***** Source material *****

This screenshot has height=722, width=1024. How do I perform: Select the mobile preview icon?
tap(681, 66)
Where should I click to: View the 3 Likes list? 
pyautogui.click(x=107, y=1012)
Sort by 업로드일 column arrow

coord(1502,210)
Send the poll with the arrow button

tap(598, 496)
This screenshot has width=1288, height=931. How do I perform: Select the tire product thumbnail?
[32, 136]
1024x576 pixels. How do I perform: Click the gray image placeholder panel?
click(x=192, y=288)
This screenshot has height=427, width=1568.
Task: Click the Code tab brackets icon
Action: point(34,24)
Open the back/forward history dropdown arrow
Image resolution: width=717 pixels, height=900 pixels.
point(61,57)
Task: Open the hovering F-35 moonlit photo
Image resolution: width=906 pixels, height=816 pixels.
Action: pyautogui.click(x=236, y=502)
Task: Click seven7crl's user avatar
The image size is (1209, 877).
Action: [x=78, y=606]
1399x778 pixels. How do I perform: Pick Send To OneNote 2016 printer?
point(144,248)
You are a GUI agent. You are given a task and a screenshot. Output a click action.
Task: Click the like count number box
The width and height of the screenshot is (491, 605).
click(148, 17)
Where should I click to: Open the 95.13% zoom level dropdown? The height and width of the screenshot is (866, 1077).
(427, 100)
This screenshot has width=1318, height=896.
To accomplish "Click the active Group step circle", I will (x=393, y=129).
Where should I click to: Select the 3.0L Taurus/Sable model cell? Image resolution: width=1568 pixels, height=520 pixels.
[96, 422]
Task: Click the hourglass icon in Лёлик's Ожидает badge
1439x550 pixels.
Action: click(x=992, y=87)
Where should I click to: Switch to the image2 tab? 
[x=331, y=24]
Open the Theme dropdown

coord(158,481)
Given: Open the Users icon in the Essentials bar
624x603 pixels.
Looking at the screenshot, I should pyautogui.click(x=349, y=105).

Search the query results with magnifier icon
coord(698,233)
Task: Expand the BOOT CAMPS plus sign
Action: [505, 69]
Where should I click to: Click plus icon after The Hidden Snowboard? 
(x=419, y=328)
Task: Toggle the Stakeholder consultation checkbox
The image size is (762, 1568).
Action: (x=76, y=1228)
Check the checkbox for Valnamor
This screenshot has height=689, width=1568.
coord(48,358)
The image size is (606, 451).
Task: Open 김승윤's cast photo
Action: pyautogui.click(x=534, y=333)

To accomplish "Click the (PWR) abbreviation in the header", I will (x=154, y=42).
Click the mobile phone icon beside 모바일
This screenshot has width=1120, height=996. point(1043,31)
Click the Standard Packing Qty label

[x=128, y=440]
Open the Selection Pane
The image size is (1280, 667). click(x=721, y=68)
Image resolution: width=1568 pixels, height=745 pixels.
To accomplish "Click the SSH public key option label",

*****

**Instructions to follow:**
Every line, from the one holding "Open the Theme dropdown" through the last line of the material above, should be transcribed exactly, and no line outside that range.

**Response to this task:**
Open the Theme dropdown

coord(158,481)
Given: Open the Users icon in the Essentials bar
624x603 pixels.
Looking at the screenshot, I should pyautogui.click(x=349, y=105).

Search the query results with magnifier icon
coord(698,233)
Task: Expand the BOOT CAMPS plus sign
Action: [505, 69]
Where should I click to: Click plus icon after The Hidden Snowboard? 
(x=419, y=328)
Task: Toggle the Stakeholder consultation checkbox
The image size is (762, 1568).
Action: (x=76, y=1228)
Check the checkbox for Valnamor
This screenshot has height=689, width=1568.
coord(48,358)
The image size is (606, 451).
Task: Open 김승윤's cast photo
Action: pyautogui.click(x=534, y=333)

To accomplish "Click the (PWR) abbreviation in the header", I will (x=154, y=42).
Click the mobile phone icon beside 모바일
This screenshot has width=1120, height=996. point(1043,31)
Click the Standard Packing Qty label

[x=128, y=440]
Open the Selection Pane
The image size is (1280, 667). click(x=721, y=68)
Image resolution: width=1568 pixels, height=745 pixels.
To accomplish "Click the SSH public key option label",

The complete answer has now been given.